At some point, you’ll probably be ready to own property. Maybe you’ve finished a business degree using accredited online degree programs and you want to be a landlord. Or maybe you’re simply ready to pay a mortgage instead of rent.
A condominium, commonly called a condo, is a great investment for those ready to leap from the safety net of renting but who aren’t quite ready to own a home. You own property, but a lot less responsibility and often less liability are associated with the purchase.
When you purchase your condo, you’ll be asked to get a condo insurance policy. Basically, it insures both you and the property in the event of an accident. But there’s more to choosing a policy than taking the first policy presented to you. It’s important to do thorough research and know what you’re getting into before paying your premium.
Condo Insurance versus Homeowners Insurance
Condo and homeowners insurance are often confused, but they’re different entities. You should understand some key differences so you don’t get them mixed up.
A main difference is the amount of property that’s covered in each policy. Homeowners insurance covers both the inside and the outside of the house, as well as the land it’s built on. Condo insurance only covers the inside of your condo.
This is an important distinction because the exterior of the condo is usually maintained by all of the condo dwellers. They enlist the help of a homeowners association (HOA) to maintain all common areas, including the building structure, outside land, and common areas. When repairs must be made on the building, you’ll jointly come together to cover the costs, whether through insurance or out of your pocket.

+--

■ **Problems**
1/ According to the condo insurance passage, what part of a condo does condo insurance cover?
2/ Using the condo insurance passage, explain why it matters that condo insurance covers only the interior.
3/ For each statement, say whether it agrees with the condo insurance passage: (a) Homeowners insurance covers the land on which the house is built. (b) A buyer can usually accept the first condo policy offered. (c) Condo insurance covers the property but not the owner.
The data after this point comes from a separate, unrelated source.

+--

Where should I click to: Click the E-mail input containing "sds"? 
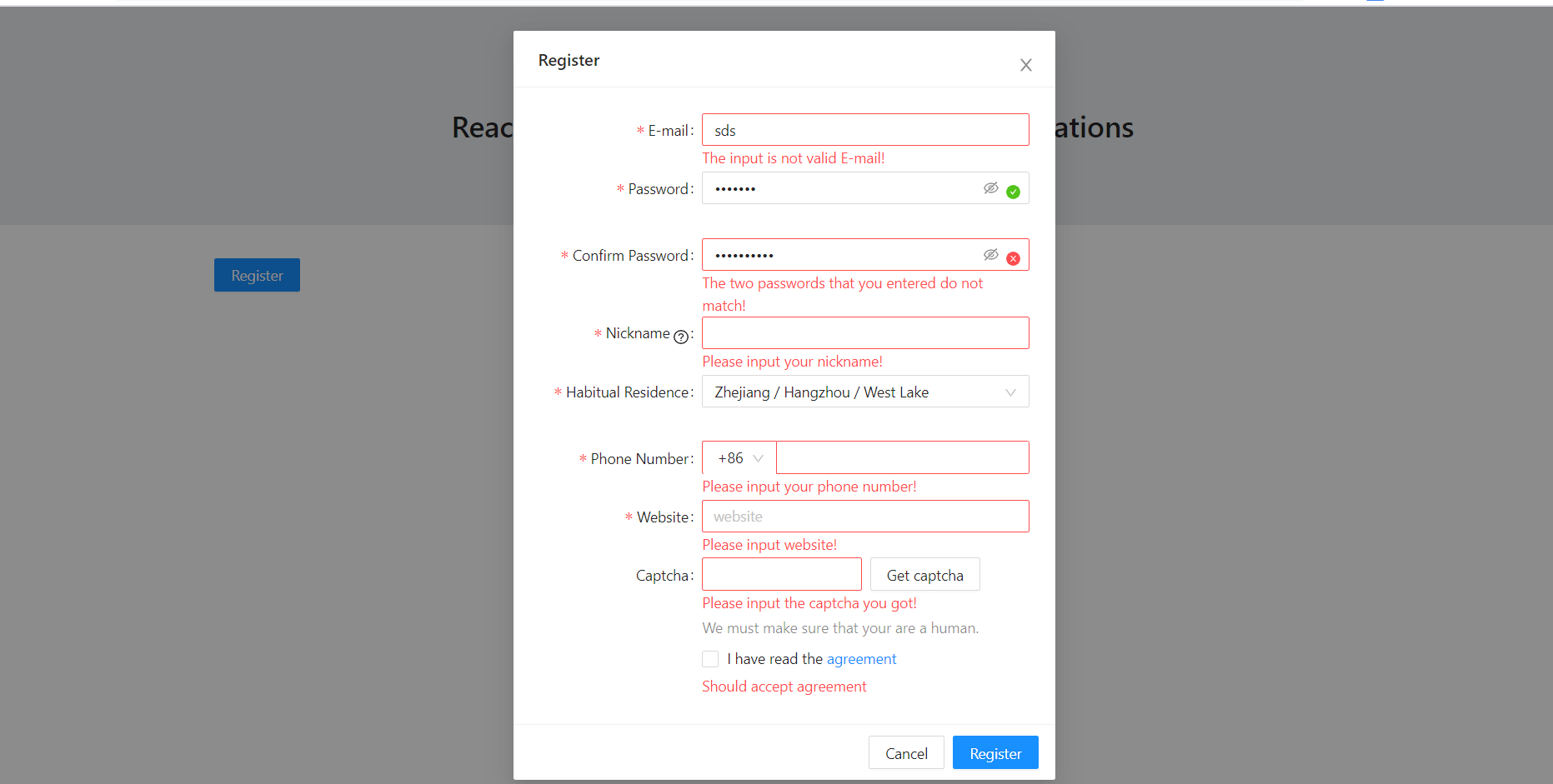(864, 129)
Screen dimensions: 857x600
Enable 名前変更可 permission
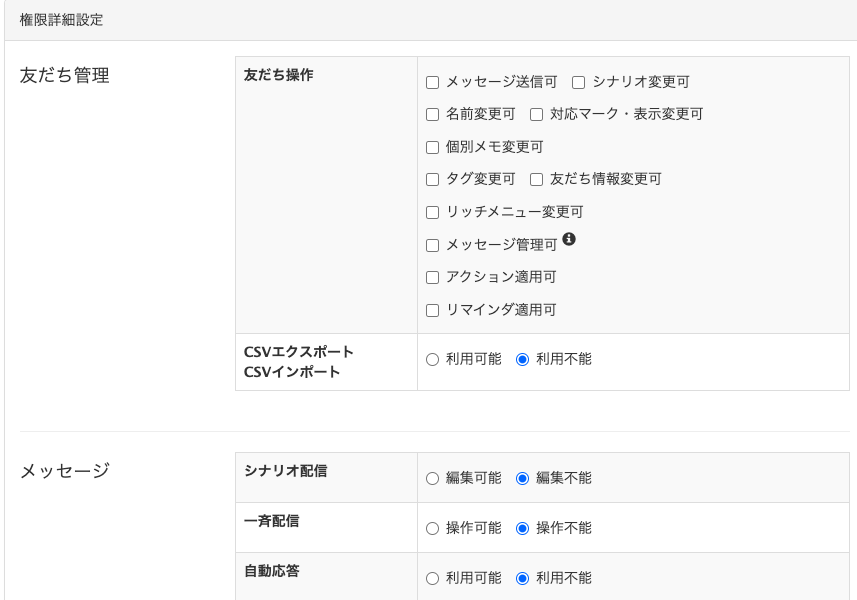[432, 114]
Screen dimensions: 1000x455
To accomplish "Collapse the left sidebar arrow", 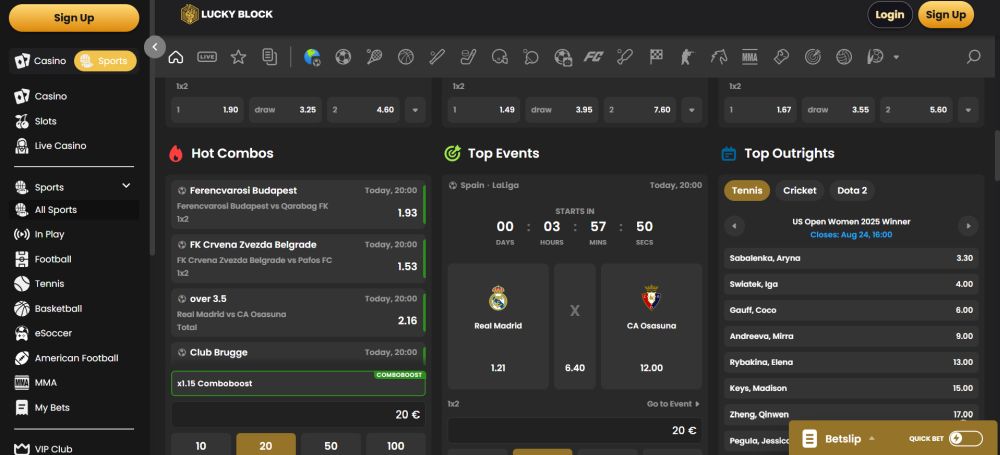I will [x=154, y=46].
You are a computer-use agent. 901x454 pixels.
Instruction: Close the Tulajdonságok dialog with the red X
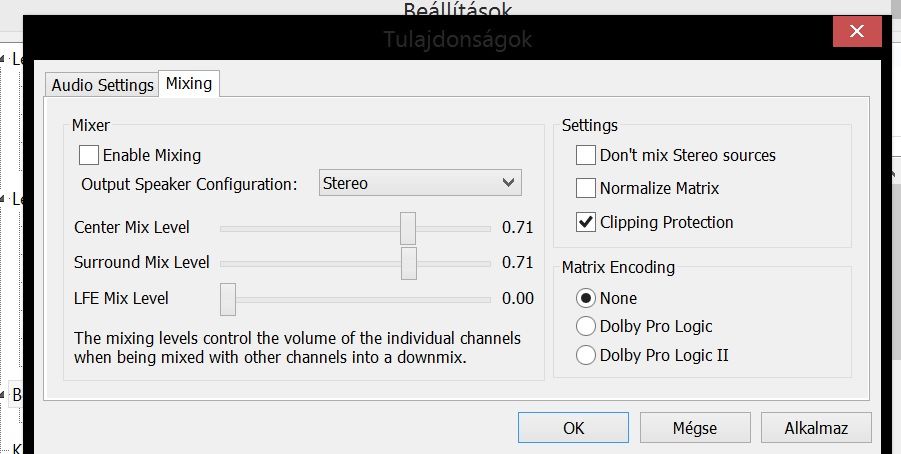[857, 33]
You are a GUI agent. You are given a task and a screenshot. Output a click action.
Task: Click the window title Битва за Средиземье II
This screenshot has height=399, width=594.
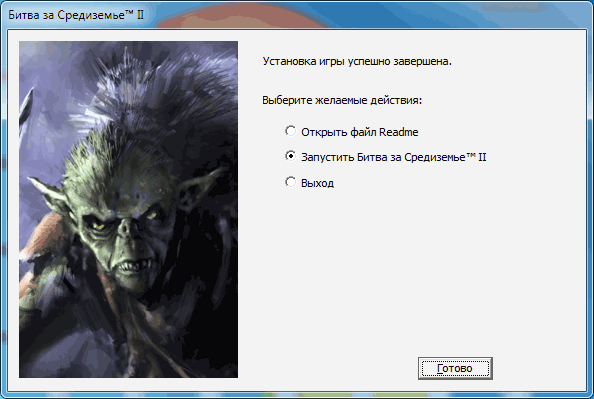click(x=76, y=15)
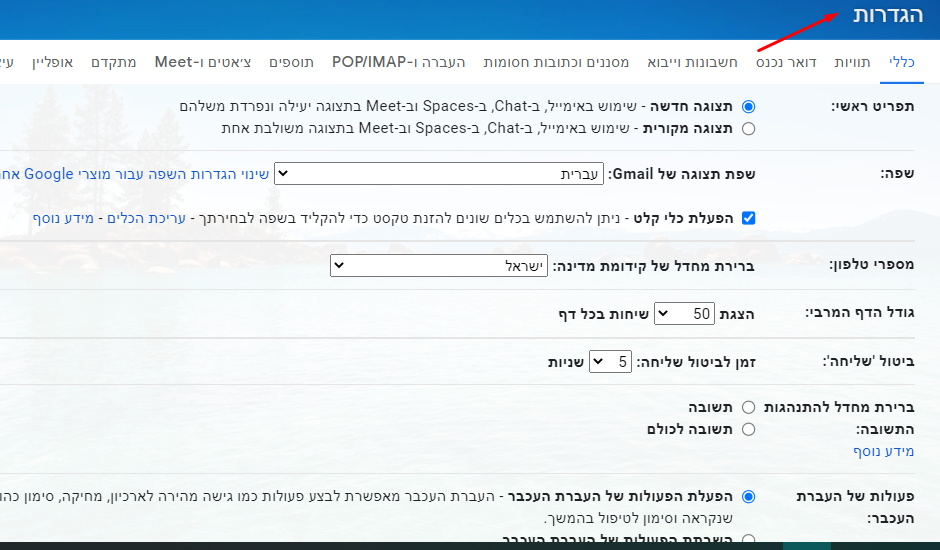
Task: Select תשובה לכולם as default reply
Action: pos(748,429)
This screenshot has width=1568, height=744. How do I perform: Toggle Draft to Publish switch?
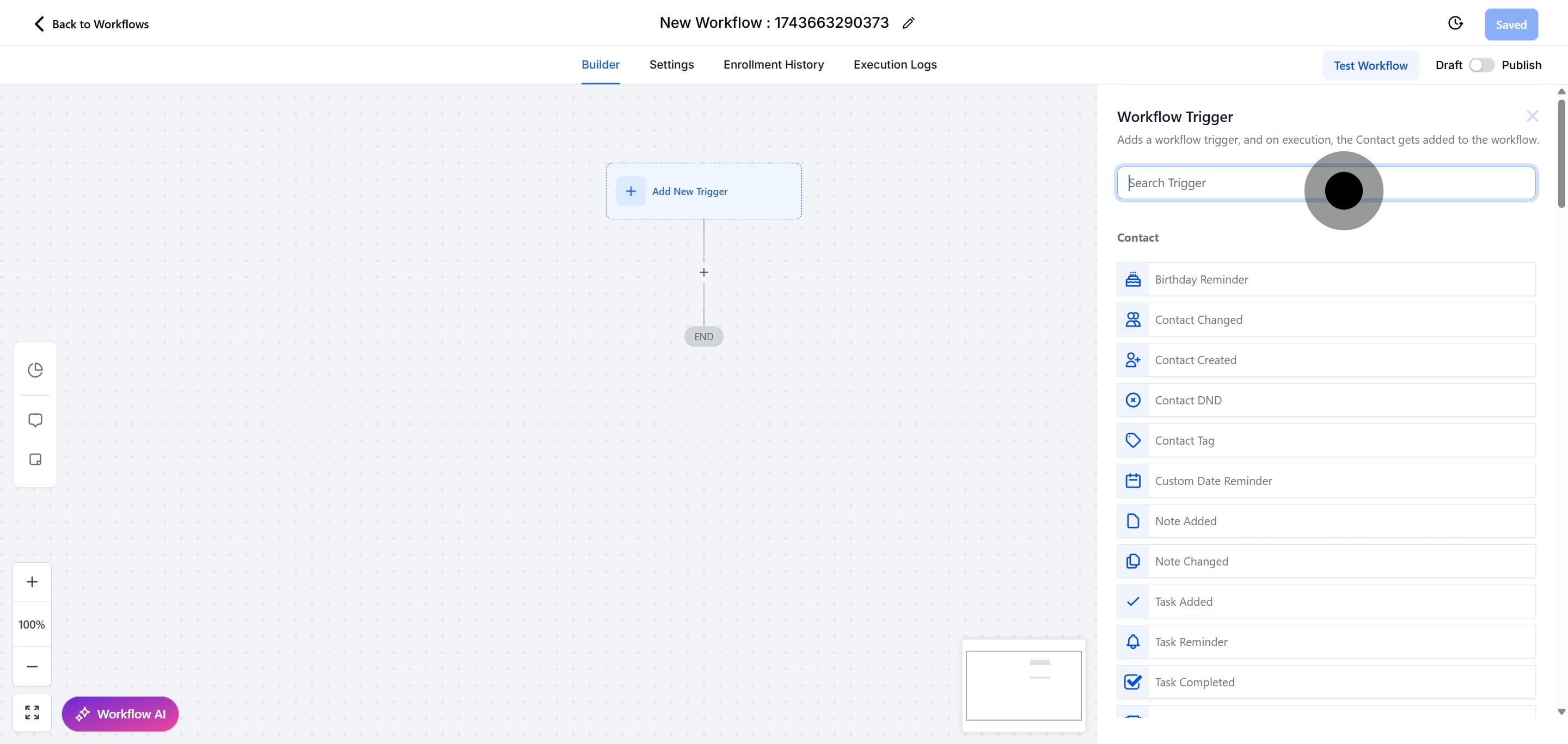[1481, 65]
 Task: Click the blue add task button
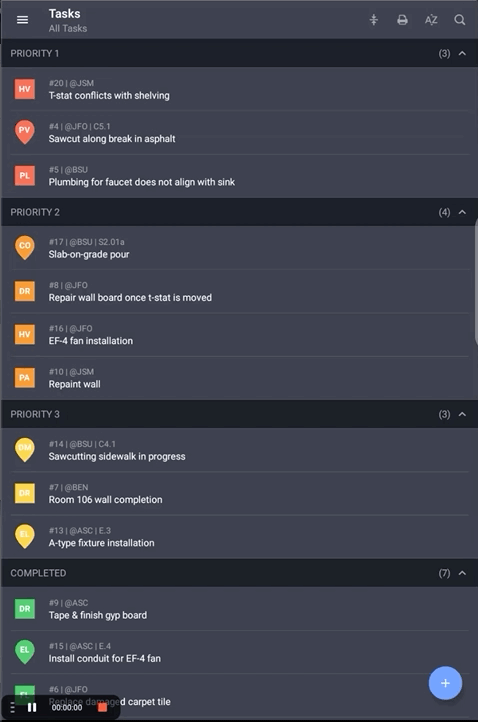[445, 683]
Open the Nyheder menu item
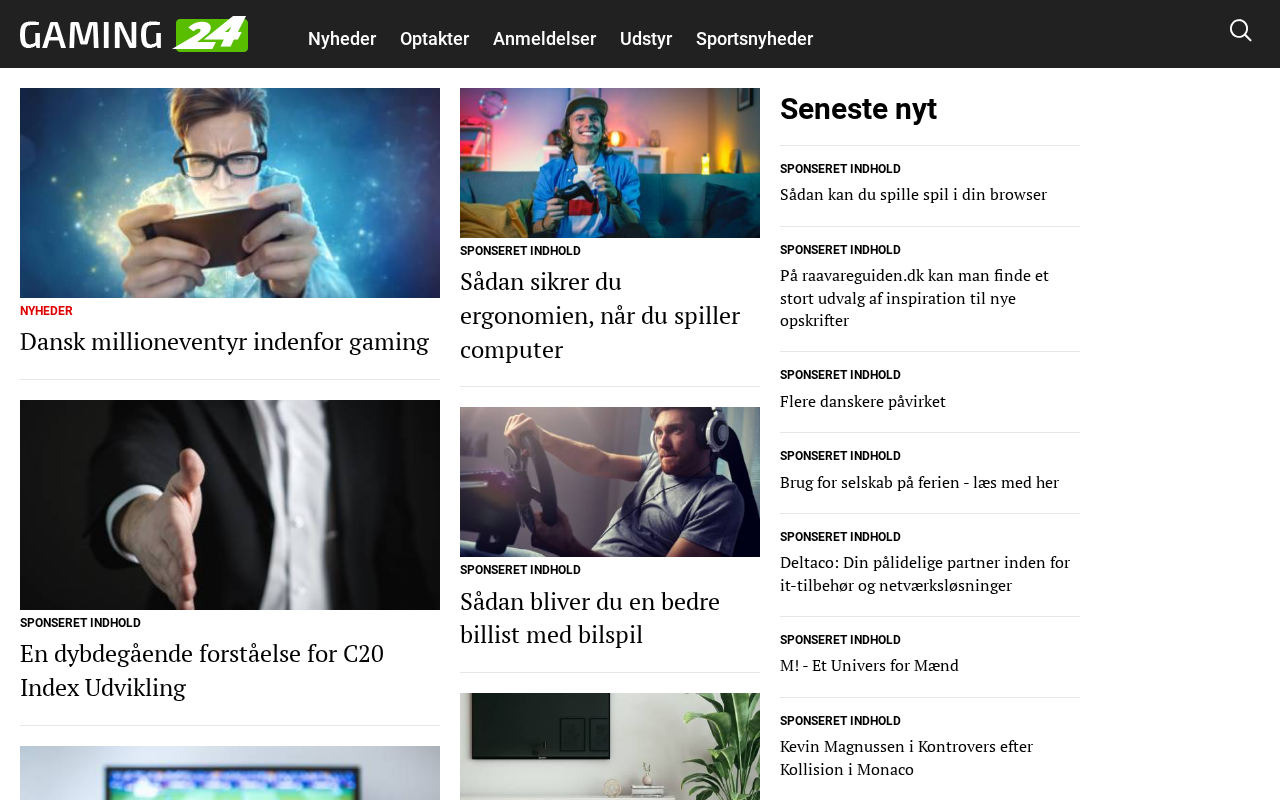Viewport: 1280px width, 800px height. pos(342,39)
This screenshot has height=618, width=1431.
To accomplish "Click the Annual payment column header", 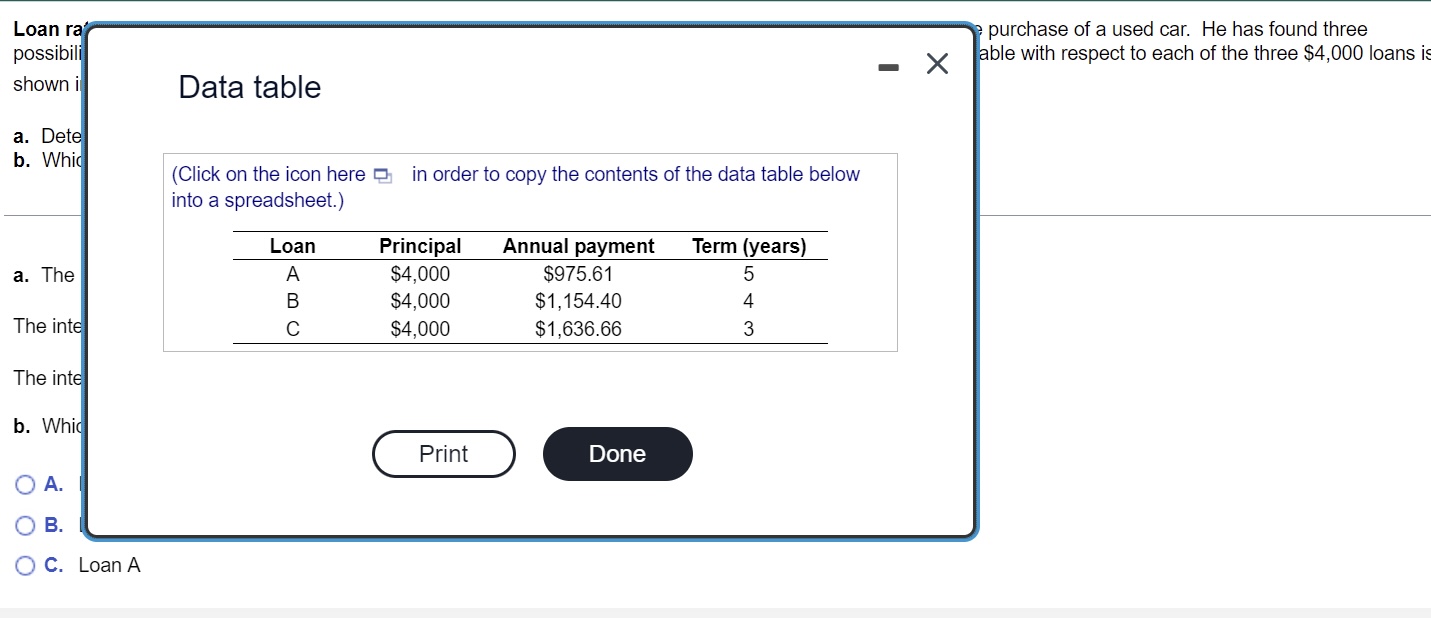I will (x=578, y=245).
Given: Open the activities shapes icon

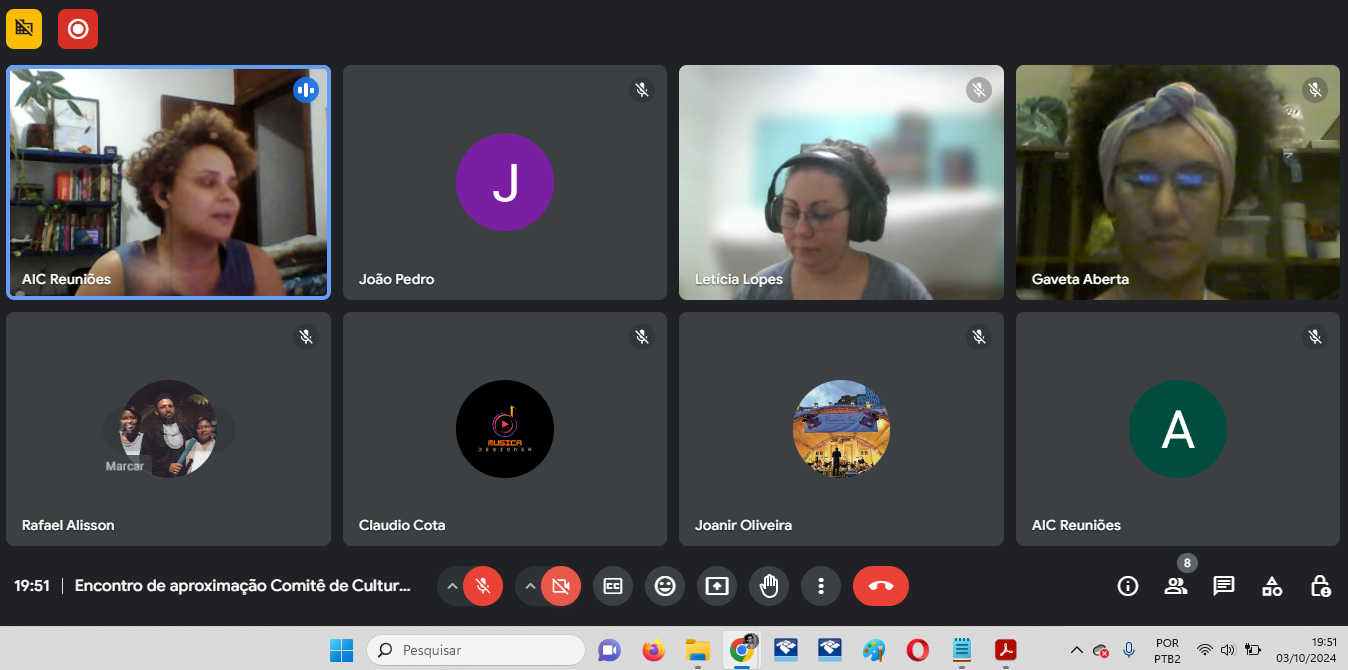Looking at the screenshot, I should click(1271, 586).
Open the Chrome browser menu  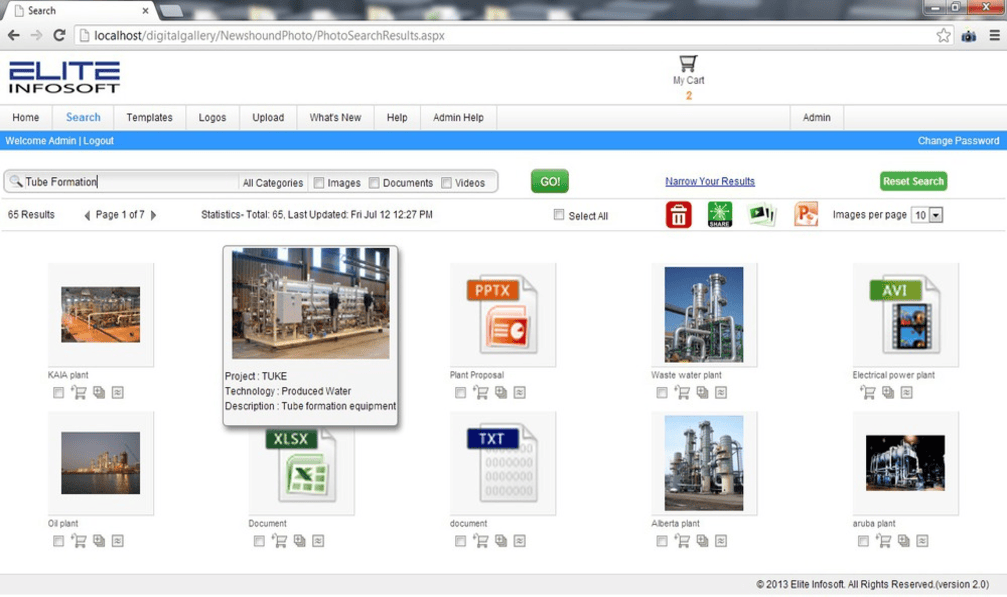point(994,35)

+--

■ **Answers below**
1/ Condo insurance covers only the inside of the condo.

2/ The exterior of a condo is usually maintained by all of the condo dwellers, who enlist a homeowners association to maintain the building structure, outside land and common areas. When the building needs repairs, the owners jointly cover the costs, whether through insurance or out of pocket.

3/
(a) Yes: "as well as the land it’s built on."
(b) No: "there’s more to choosing a policy than taking the first policy presented to you."
(c) No: "it insures both you and the property in the event of an accident."